Lead-contaminated soil abounds in playgrounds, parks and backyards. Lead-contaminated soil poses a threat when children play in it and put their hands or other objects covered with this soil into their mouths. There also is a health hazard when people bring this soil into the house on their clothing or shoes and the dust from that soil settles on the floors and other surfaces that people touch.

The greatest source of lead-contaminated soil is leaded gasoline. At one time the auto industry thought of leaded gasoline as a godsend, and it was burned in nearly every automobile. When this fuel burned, lead was released with the exhaust from the automobiles and settled on the ground. Although the federal government eliminated most use of leaded gas in the 1970s, approximately four to five million metric tons of lead once used in gasoline remains in U.S. soil.

Also, leaded paint sandblasted and scraped from buildings and bridges scatter lead chips and dust into the soil. Lead can enter the soil by runoff from the sides of homes and buildings due to chipping or weathering of leaded paint.
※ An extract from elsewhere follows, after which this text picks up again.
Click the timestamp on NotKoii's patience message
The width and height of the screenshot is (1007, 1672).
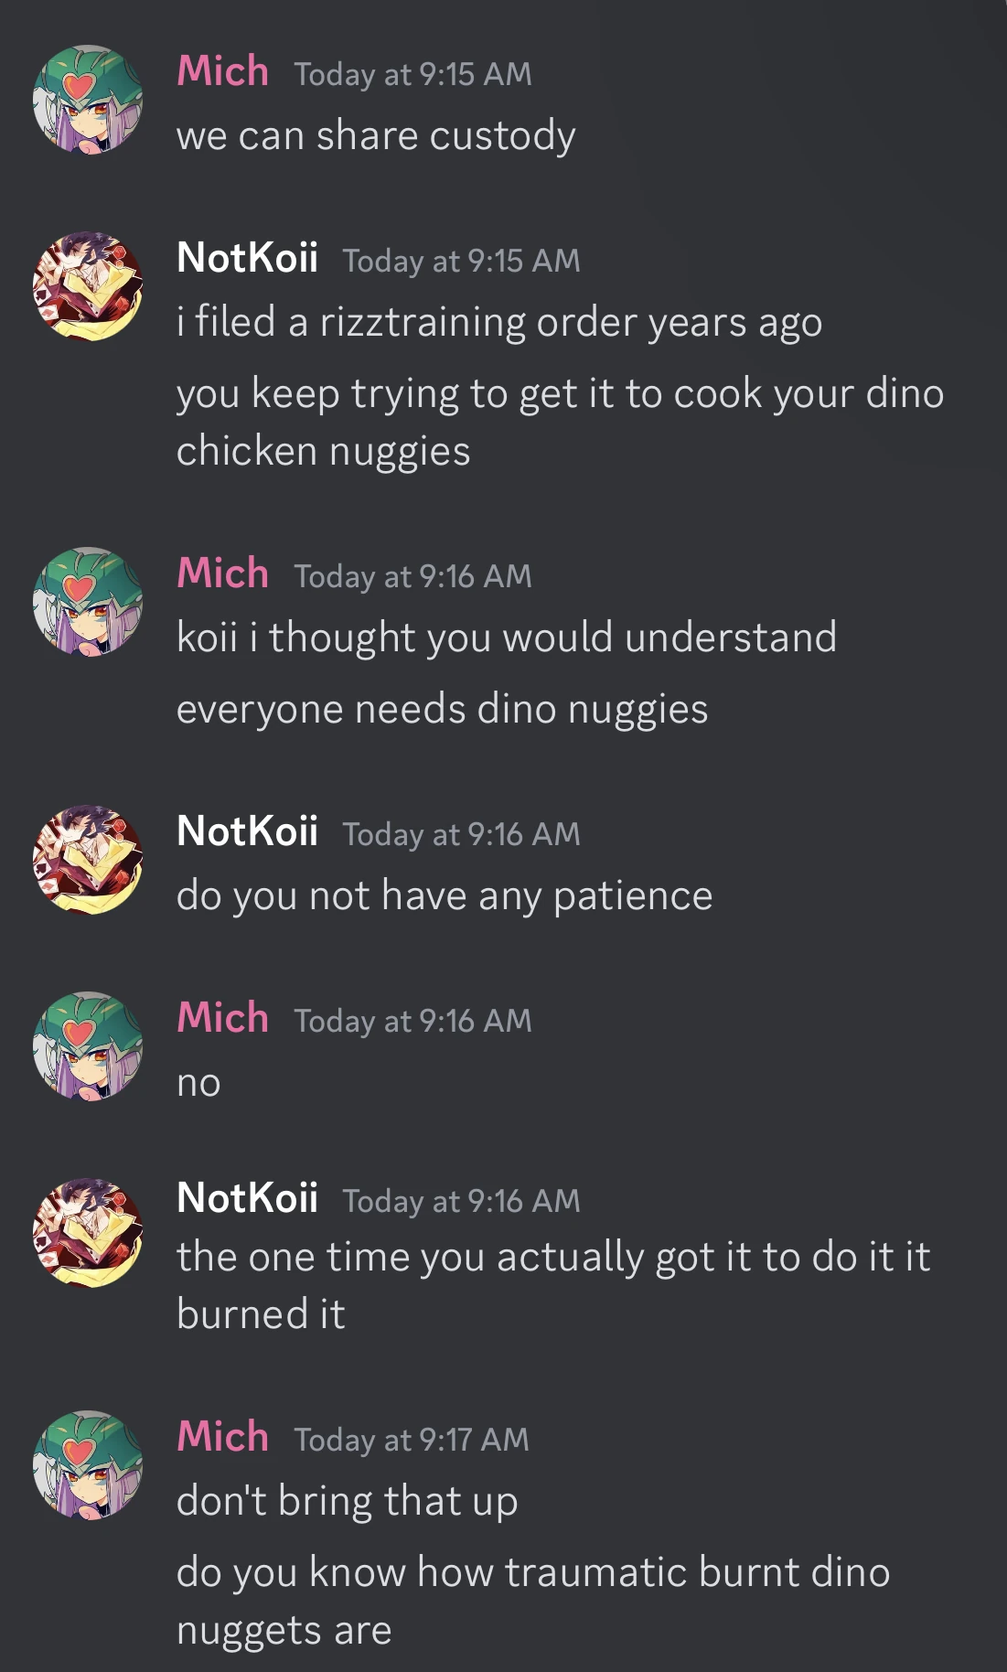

Surfaces of old, outdoor clothesline poles and playground equipment may have been painted with lead-based paint. Lead-contaminated dust and paint chips from these surfaces can be hazardous when children play on them and then place their hands in their mouths. Leaded dust and paint chips from this equipment also can fall into and contaminate nearby soil.

Additionally, although now banned, pesticides that contained lead were once used in fruit orchards and now contaminates soil. Other industrial pollution, such as exhaust from incinerators burning lead-containing products, contaminates soil with leaded dust.

If you suspect there is lead in your yard or where your children play, have the soil tested. (Your local health department can recommend a lab.) If lead is present, you may have to cover the dirt with sod or grass. Clean or remove shoes before entering the house to avoid tracking in lead dust from soil. Perform regular cleaning with a lead-specific detergent.